ENTRIES PROVIDED: Begin

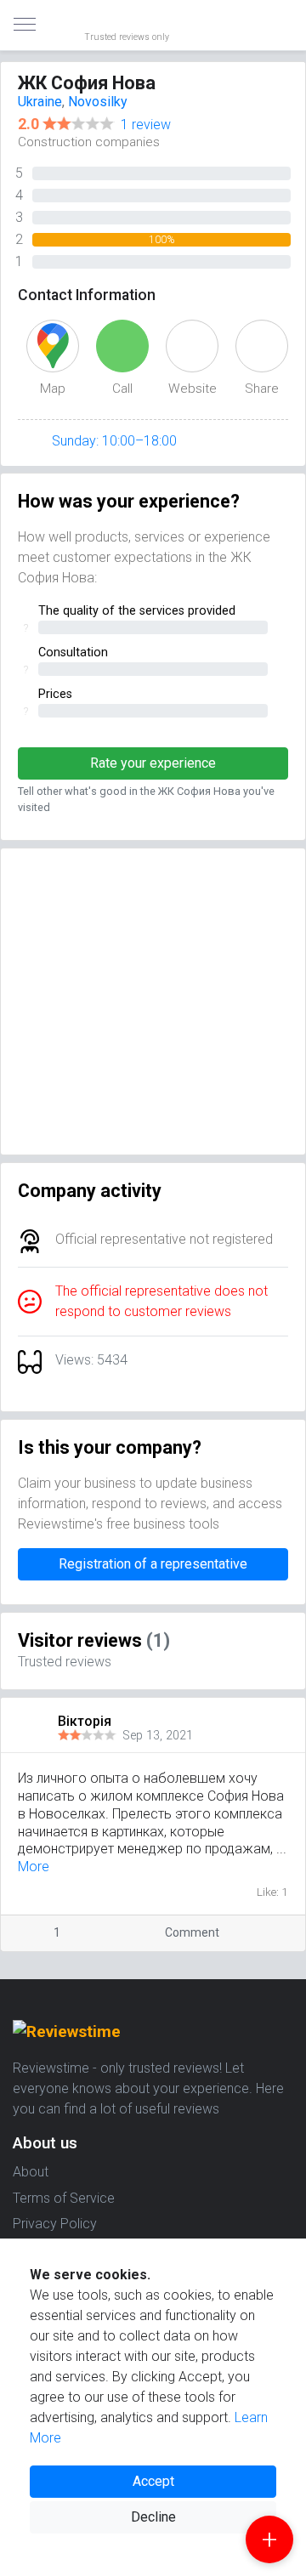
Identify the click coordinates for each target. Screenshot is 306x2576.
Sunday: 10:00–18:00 (114, 441)
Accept (153, 2481)
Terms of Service (64, 2198)
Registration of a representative (153, 1564)
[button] (292, 1721)
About (30, 2172)
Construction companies (89, 142)
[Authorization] (285, 13)
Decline (153, 2517)
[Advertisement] (153, 1001)
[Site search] (272, 25)
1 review (146, 124)
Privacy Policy (55, 2224)
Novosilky (98, 102)
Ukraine (40, 102)
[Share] (265, 1933)
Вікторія (84, 1721)
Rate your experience (153, 763)
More (33, 1866)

ENTRIES PROVIDED: End

§ WORK INSTRUCTIONS: Leave out the pictures, then copy all the remaining text in the records exactly.

§ SOLUTION FOR THIS PROBLEM:
Identify the click coordinates for each target. Screenshot is 306x2576.
Sunday: 10:00–18:00 (114, 441)
Accept (153, 2481)
Terms of Service (64, 2198)
Registration of a representative (153, 1564)
[button] (292, 1721)
About (30, 2172)
Construction companies (89, 142)
[Authorization] (285, 13)
Decline (153, 2517)
[Advertisement] (153, 1001)
[Site search] (272, 25)
1 review (146, 124)
Privacy Policy (55, 2224)
Novosilky (98, 102)
Ukraine (40, 102)
[Share] (265, 1933)
Вікторія (84, 1721)
Rate your experience (153, 763)
More (33, 1866)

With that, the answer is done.